Kost und Logis: Lockerungsübungen
Karin Hoffsten darüber, dass sie gar nicht möchte, was sie jetzt wieder dürfte
Ich bekenne offen, privilegiert zu sein, sehr privilegiert! Denn ich gehöre zur kleinen Minderheit, die in den letzten drei Monaten nicht nur nichts vermisst, sondern sich sogar wohlgefühlt hat. Ich lebe nicht allein, musste also weder auf analoge Gespräche noch Umarmungen verzichten, aber – o Glück! – auch keine Jugend beschulen. Der Lockdown brachte mich nur um verschmerzbare Teile meines Einkommens, weil mit öffentlichen Auftritten verknüpft, Homeoffice betrieb ich schon vorher. Und giggerig auf pulsierendes Nachtleben bin ich auch nicht mehr so.

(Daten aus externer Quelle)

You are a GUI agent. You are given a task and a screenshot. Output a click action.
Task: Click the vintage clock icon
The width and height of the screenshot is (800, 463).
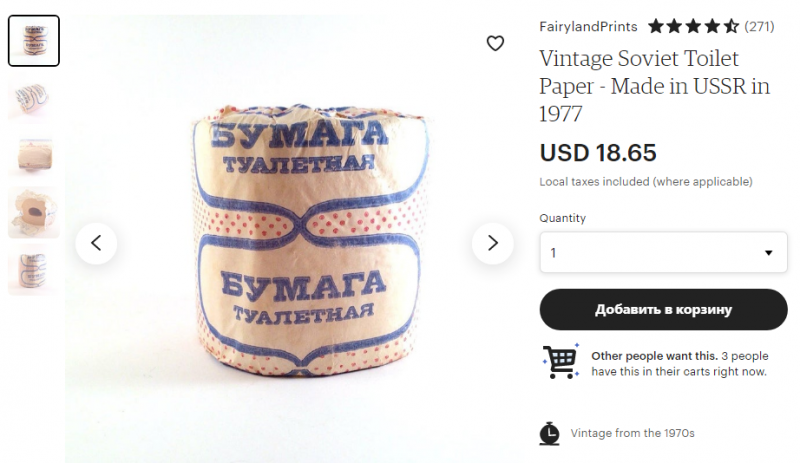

Erst seit alles wieder anders wird, merke ich, wie gut mir die stillgelegten Wochen gefielen. Morgens aufwachen, ohne irgendwohin zu müssen. Wenn Sitzungen, dann nur per Video – also ungeduscht und mit der ersten Tasse Tee vor den Compi schlurfen. Spaziergänge machen, wann immer ich Lust habe. Und keine Sekunde darüber nachdenken müssen, was man wieder alles an Spannendem verpasst, während doch alle anderen dort sind.
Verabredet war ich trotzdem, im Wald, im Park, auf Bänken oder vor dem Restaurant in der Höhe, wo die liebenswürdige Wirtin trotz Lockdown die Tische und Stühle draussen stehen gelassen hatte – natürlich alles und überall mit zwei Metern Abstand.
Mit manchen FreundInnen hatte ich mehr persönlichen und elektronischen Kontakt als in den Jahren zuvor. Mit einigen entstand ein regelmässiger Mailaustausch über unsere Tagesaktivitäten. Meine Nichten, die untereinander kaum Kontakt gehabt hatten, lernten sich dank Whatsapp-Chat mit mir besser kennen. Und dauernd trafen auf allen Kanälen witzige Fotos, Videos und Zeichnungen ein, die dank der ungezähmten Kreativität all der Zu-Hause-bleiben-Müssenden in Umlauf kamen. Twitter entwickelte sich zu einem Versammlungsort, an dem ich mit Fremden ins Gespräch kam, als träfen wir uns am Dorfbrunnen. Selbst Einsichten barg die Krise. Als jemand twitterte: «Was ich wegen Corona gelernt habe? Es ist nicht die fehlende Zeit, warum ich Sachen nicht mache …», wusste ich: Das bin auch ich.
Am 11. Mai dann frohlockte es in der Sendung «10 vor 10» aus dem Shoppingzentrum Glatt: «Noch immer ist sie in der Luft zu spüren, die unbändige Lust, wieder rauszugehen und – ja! – einzukaufen!» Über die Offenheit, mit der hier der kollektive Lebenssinn des Landes zutage trat, erschrak ich ein bisschen, zumal ichs ja eigentlich noch nett fand, sich im Supermarkt nicht gegenseitig auf die Füsse treten zu müssen. Wie sehr ich das Abstandhalten inzwischen gewöhnt bin, wurde mir aber erst wirklich bewusst, als ich mich an einem Samstag wieder in die Zürcher Innenstadt wagte. Da kamen mir manche so nah, als wollten sie mir intime Bekenntnisse ins Ohr wispern.
Gut, ich werde mich sicher bald wieder an alles gewöhnen: Termine, Menschenmengen, Einladungen. Nur die drei Küsschen, das schwöre ich, kommen mir nicht mehr in die Tüte!
Karin Hoffsten wünscht allen anderen, dass auch sie einigermassen unbeschadet durch die Krise kommen.